The Forgotten Cataclysm: A Reflection on Lost Civilizations and the Disevolution of Man
- eleazarmajors
- Nov 2
- 2 min read
There are moments in the silence of history when the Earth seems to whisper what we have not yet remembered. Beneath our feet lie not only the bones of animals and the ruins of empires, but perhaps the ashes of a civilization that once rivaled our own—a people who rose to mastery and then fell into oblivion, not through gradual decline, but through a cataclysm so total that even memory recoiled. Science speaks of five great extinctions, each a planetary reset, each a veil drawn over what came before. But what if one of those veils hides not only the end of species, but the erasure of sentient order? What if intelligence once bloomed, only to be buried beneath fire, ice, or cosmic impact? The fossil record is not a perfect archive. Time is a ruthless editor. Metal corrodes, cities crumble, language dies. In ten million years, what would remain of us? A few isotopic anomalies, a layer of plastic, a silence in the stone. And so I ask: is it arrogance or amnesia that makes us believe we are the first? Disevolution is not a myth—it is a biological and spiritual reality. After every collapse, life returns, but not always wiser. Complexity can regress. Consciousness can dim.
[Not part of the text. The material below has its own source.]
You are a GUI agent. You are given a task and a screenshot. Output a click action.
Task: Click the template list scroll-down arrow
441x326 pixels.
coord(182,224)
A species may survive and yet forget itself. The soul of a people can be scattered like ash in the wind. As a historian, archaeologist, and servant of the Eternal, I do not write this to indulge fantasy, but to awaken reverence. Reverence for the fragility of memory. Reverence for the possibility that we are not the pinnacle, but the echo. Reverence for the sacred duty to remember, to preserve, to rise not only in knowledge but in wisdom. If a civilization once stood where now there is only stone, then we are not merely heirs of the Earth—we are its stewards, its scribes, its mourners. And perhaps, if we listen deeply enough, its prophets.